登陆注册
19656900000044

第44章 CHAPTER X(2)

'How could it have come without any warning? It's as sudden as being shot. It's the living death, Binkie. We're to be shut up in the dark in one year if we're careful, and we shan't see anybody, and we shall never have anything we want, not though we live to be a hundred!' Binkie wagged his tail joyously. 'Binkie, we must think. Let's see how it feels to be blind.' Dick shut his eyes, and flaming commas and Catherine-wheels floated inside the lids. Yet when he looked across the Park the scope of his vision was not contracted. He could see perfectly, until a procession of slow-wheeling fireworks defiled across his eyeballs.

'Little dorglums, we aren't at all well. Let's go home. If only Torp were back, now!'

But Torpenhow was in the south of England, inspecting dockyards in the company of the Nilghai.

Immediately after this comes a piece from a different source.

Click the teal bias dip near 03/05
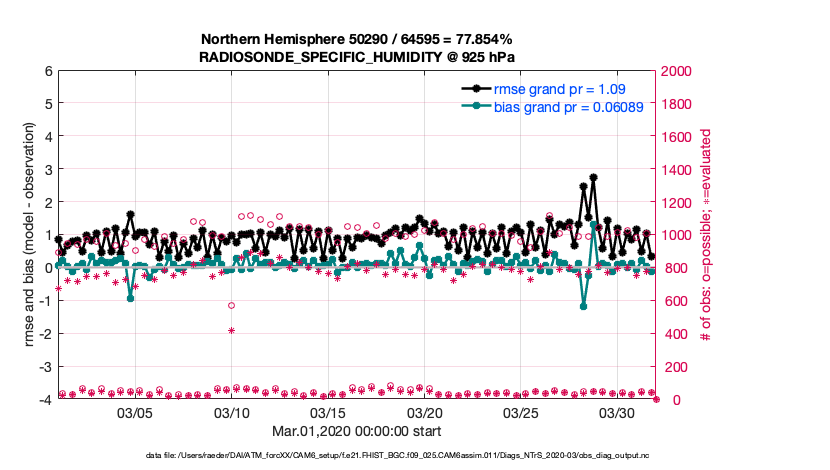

His letters were brief and full of mystery.

Dick had never asked anybody to help him in his joys or his sorrows. He argued, in the loneliness of his studio, henceforward to be decorated with a film of gray gauze in one corner, that, if his fate were blindness, all the Torpenhows in the world could not save him. 'I can't call him off his trip to sit down and sympathise with me. I must pull through this business alone,' he said. He was lying on the sofa, eating his moustache and wondering what the darkness of the night would be like. Then came to his mind the memory of a quaint scene in the Soudan. A soldier had been nearly hacked in two by a broad-bladed Arab spear. For one instant the man felt no pain. Looking down, he saw that his life-blood was going from him. The stupid bewilderment on his face was so intensely comic that both Dick and Torpenhow, still panting and unstrung from a fight for life, had roared with laughter, in which the man seemed as if he would join, but, as his lips parted in a sheepish grin, the agony of death came upon him, and he pitched grunting at their feet. Dick laughed again, remembering the horror. It seemed so exactly like his own case.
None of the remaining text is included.